DIRECTIONS: Echo the data starting with the line that contains "What do you see at coordinates (591, 1174)" and ending with the line that contains "center [2063, 61].", both included, and reproduce those lines exactly without any changes.

TASK MATERIAL:
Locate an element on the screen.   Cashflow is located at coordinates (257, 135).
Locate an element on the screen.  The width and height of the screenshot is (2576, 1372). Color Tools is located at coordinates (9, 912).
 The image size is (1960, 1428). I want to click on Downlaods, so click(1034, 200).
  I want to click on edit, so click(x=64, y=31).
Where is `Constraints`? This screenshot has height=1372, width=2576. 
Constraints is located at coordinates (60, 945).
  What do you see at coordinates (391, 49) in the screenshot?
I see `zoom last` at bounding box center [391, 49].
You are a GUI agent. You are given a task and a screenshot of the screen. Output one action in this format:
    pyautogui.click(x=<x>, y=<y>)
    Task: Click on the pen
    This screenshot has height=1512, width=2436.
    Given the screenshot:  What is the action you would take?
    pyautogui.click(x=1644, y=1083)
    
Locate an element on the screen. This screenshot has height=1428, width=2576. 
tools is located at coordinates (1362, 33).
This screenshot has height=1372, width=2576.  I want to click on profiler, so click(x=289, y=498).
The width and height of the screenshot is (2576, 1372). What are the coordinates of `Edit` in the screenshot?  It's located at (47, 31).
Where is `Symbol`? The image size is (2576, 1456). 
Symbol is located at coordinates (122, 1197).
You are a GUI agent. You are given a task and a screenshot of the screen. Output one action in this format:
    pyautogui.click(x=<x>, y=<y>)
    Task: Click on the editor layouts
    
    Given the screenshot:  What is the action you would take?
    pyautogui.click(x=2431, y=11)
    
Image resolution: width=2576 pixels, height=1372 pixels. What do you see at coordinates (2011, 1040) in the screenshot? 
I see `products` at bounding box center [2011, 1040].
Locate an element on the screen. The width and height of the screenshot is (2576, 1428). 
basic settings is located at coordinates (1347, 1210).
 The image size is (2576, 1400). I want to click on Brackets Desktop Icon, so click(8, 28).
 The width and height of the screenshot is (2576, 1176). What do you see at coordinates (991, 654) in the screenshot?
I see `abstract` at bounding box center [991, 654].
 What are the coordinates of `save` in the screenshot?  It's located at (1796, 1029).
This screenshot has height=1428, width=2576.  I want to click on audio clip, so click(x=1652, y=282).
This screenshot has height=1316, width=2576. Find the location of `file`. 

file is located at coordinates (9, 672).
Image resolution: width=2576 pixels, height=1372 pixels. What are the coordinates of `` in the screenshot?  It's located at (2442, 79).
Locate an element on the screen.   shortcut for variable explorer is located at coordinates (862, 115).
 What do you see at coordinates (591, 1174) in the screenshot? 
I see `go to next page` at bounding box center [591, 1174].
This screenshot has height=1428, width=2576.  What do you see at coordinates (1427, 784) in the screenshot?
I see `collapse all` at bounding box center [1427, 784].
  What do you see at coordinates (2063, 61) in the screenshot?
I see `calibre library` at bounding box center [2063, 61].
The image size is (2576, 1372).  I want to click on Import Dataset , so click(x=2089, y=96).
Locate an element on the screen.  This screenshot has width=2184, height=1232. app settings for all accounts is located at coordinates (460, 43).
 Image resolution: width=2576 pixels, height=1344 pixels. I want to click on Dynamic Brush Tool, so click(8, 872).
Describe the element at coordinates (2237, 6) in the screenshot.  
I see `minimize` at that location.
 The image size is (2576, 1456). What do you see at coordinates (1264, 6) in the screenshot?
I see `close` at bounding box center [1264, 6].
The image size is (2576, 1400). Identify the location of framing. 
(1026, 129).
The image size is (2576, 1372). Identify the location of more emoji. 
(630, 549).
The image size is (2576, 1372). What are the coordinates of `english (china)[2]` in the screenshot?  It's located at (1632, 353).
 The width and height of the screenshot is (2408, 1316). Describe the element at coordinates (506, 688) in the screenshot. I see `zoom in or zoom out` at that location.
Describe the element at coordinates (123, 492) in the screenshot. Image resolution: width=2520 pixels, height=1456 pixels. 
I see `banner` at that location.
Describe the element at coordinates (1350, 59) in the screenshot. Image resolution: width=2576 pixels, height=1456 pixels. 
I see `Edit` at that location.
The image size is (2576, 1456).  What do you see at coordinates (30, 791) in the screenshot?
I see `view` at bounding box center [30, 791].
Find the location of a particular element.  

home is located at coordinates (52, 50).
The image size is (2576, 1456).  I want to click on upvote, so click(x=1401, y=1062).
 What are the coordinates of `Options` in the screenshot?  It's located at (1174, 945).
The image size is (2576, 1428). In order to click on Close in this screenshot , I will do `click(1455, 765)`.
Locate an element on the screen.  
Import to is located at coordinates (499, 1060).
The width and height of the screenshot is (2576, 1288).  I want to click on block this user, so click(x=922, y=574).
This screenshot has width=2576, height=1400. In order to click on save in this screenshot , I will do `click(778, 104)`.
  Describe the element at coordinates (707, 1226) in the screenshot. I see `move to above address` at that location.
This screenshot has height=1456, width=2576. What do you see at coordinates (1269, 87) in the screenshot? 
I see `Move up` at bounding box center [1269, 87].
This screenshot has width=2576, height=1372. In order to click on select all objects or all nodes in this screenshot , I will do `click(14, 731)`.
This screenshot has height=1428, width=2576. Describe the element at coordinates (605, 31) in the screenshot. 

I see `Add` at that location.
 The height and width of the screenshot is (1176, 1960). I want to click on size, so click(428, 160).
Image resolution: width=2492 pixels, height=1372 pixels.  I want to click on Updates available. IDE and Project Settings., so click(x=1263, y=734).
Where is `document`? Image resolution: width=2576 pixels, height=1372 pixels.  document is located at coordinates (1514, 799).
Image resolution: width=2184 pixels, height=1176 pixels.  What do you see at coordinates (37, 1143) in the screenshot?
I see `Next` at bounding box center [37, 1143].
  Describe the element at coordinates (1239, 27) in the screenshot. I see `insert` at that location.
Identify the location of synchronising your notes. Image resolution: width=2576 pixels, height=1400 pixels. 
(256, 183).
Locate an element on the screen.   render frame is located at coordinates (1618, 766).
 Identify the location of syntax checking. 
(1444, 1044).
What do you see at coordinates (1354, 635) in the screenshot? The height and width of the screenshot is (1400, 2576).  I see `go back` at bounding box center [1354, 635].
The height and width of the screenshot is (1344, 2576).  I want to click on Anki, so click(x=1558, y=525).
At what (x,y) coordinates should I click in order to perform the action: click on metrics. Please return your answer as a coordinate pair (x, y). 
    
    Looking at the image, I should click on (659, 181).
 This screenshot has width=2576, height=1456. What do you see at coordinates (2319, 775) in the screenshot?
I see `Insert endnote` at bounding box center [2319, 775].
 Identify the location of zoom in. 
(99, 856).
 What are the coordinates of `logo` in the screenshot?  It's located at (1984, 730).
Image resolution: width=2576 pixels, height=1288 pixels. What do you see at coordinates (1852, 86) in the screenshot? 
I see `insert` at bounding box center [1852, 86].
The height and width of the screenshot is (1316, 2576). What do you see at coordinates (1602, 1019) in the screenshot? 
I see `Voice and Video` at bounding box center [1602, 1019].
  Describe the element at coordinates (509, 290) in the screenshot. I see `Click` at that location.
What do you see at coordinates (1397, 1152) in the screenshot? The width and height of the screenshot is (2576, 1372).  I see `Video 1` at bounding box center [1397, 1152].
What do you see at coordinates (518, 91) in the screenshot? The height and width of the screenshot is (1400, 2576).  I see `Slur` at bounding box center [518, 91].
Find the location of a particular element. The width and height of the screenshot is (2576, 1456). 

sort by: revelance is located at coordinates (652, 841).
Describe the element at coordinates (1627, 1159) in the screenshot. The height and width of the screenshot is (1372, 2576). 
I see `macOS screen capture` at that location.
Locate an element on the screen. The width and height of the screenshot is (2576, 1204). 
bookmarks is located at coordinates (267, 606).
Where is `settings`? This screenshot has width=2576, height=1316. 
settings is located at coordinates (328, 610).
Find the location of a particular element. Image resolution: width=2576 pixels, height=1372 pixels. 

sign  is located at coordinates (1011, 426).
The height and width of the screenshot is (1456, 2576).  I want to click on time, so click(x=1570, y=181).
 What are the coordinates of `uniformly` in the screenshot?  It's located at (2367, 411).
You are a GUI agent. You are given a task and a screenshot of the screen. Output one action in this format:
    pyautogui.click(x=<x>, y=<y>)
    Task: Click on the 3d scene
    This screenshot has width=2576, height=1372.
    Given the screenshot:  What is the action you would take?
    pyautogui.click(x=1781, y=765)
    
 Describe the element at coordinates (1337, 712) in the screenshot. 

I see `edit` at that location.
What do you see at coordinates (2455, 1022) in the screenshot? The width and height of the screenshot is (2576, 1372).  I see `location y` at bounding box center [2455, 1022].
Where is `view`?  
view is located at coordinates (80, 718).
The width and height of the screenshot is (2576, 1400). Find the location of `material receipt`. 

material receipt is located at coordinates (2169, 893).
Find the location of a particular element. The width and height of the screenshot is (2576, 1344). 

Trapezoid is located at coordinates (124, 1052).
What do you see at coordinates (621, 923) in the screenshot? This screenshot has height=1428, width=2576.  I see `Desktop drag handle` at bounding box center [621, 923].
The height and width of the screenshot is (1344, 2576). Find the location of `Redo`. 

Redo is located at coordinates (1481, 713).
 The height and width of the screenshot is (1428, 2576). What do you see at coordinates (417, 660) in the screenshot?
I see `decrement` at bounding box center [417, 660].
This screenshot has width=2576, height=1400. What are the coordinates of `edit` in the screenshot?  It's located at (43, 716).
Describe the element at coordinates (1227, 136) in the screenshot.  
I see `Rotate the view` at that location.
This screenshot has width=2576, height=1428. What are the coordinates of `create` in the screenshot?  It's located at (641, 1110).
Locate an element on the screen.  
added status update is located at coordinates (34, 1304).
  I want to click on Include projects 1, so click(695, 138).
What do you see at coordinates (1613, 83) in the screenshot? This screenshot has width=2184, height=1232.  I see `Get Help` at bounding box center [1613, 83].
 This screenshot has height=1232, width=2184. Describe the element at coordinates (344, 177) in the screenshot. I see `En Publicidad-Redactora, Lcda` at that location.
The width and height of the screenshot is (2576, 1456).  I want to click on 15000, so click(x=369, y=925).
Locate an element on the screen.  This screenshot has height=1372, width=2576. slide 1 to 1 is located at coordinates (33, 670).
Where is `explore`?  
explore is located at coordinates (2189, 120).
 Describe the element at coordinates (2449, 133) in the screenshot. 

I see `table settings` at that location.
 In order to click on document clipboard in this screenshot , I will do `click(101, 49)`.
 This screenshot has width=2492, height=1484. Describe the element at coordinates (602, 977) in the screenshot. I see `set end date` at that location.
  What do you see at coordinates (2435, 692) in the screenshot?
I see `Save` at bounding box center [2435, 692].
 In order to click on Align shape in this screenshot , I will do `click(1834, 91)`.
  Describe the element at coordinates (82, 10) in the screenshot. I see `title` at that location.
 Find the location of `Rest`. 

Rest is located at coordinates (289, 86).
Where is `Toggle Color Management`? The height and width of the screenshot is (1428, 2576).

ANSWER TO THIS PROBLEM:
 What do you see at coordinates (591, 1174) in the screenshot? 
I see `go to next page` at bounding box center [591, 1174].
This screenshot has height=1428, width=2576.  What do you see at coordinates (1427, 784) in the screenshot?
I see `collapse all` at bounding box center [1427, 784].
  What do you see at coordinates (2063, 61) in the screenshot?
I see `calibre library` at bounding box center [2063, 61].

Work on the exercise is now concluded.